The Spare Room
By Helen Garner
This wonderful book has taken me on an powerful emotional journey. I read it in one afternoon but have thought about it often since. It follows the story of a complex friendship between two older women, a friendship made all the more complex and heart wrenching because one of them is dying. Nicola is a woman in her early 60s in the late stages of cancer. She comes to stay with her friend Helen for a few weeks while she explores alternative therapies to try and cure her cancer.
The book is about friendship, anger, relationships, anguish and the real issues surrounding death, illness, and palliative care. Their long friendship (of “just” 15 years) is tested to its limits as Nicola continues to believe that she will find a cure for her disease and refuses morphine or palliative care, instead relying on her hope, and the support and care of her friends.
The author portrays the full range of Helen's emotions - grief, anger, resentment, frustration and, eventually, despair as she begins to feel that she really cannot cope - quite wonderfully.
Is three weeks really such a long time? In the circumstances she finds herself floundering in, Helen really is finding it a life sentence.
She is regularly kept awake beyond 2am, "the hour at which the drought, the refugee camps, the dying planet, and all the faults and meannesses of my character would arrive to haunt me".

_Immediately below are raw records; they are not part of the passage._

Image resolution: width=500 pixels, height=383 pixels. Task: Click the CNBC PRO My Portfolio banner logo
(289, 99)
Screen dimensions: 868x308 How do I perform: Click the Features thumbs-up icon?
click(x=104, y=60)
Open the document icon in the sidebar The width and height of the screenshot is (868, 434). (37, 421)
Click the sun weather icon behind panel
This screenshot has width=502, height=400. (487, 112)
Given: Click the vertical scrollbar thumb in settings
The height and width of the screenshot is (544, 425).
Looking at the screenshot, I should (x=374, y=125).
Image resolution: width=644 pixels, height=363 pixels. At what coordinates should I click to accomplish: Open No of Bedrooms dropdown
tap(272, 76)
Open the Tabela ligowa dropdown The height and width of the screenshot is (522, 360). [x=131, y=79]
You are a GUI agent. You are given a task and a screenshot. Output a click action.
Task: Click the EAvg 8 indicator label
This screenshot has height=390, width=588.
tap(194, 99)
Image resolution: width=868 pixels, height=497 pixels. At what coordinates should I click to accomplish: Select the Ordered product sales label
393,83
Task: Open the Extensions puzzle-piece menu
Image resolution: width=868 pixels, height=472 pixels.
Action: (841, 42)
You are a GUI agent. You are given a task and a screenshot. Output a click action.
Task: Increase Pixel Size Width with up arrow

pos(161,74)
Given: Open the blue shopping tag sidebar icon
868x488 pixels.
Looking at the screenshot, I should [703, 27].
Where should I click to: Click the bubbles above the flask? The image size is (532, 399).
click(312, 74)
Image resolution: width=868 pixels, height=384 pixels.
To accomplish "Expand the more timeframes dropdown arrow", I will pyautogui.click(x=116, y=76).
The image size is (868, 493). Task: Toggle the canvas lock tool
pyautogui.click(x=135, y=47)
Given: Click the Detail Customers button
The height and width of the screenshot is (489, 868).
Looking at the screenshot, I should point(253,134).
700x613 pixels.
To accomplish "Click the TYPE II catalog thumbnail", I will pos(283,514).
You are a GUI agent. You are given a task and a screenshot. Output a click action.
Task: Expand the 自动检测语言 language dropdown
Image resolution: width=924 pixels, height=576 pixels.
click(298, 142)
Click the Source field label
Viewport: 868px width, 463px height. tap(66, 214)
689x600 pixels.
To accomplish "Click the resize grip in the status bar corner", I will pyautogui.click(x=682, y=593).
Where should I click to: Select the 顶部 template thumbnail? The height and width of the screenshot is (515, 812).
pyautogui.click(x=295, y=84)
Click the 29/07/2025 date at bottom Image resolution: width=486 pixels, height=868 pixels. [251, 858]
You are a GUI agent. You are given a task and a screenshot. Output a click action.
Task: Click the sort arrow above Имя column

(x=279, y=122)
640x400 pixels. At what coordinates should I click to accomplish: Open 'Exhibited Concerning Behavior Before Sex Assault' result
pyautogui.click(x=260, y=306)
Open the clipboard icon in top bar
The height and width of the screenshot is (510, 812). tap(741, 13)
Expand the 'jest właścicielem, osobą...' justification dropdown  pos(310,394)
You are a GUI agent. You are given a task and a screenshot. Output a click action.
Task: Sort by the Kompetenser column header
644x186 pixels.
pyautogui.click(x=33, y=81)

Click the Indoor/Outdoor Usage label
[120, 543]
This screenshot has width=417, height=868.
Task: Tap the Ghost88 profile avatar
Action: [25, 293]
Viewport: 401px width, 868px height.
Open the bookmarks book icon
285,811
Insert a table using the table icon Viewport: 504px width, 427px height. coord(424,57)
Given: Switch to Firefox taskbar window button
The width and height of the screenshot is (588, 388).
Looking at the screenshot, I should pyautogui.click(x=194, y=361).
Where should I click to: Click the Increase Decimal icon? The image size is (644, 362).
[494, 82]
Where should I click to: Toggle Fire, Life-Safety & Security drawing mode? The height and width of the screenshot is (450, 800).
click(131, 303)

She notices that the treatment clinic that Nicola attends for vitamin C injections is "painted a strange yellow, the colour of controlled panic"
She wryly observes the half a banana "abandoned in its loose, spotty skin", the blood-red nasturtium that blooms; broad beans standing outside the limits of the threatened house, "in hopeful rows"
She appears to become enraged with her own rage and confusion of complex emotions.
'The one thing I was sure of, as I lay pole-axed on my bed that afternoon ... was that if I did not get Nicola out of my house tomorrow I would slide into a lime-pit of rage that would scorch the flesh off me, leaving nothing but a strew of pale bones on a landscape of sand.'
The Spare Room has as its initial central character, Nicola, a woman who a has profound denial of her condition. She wants to be strong, prove how unchanged she is, spend time with her friends, yet fight every step of the way to do it. When Nicola comes to recognise for herself that "Death's at the end of this", peace and friendship can link arms once more.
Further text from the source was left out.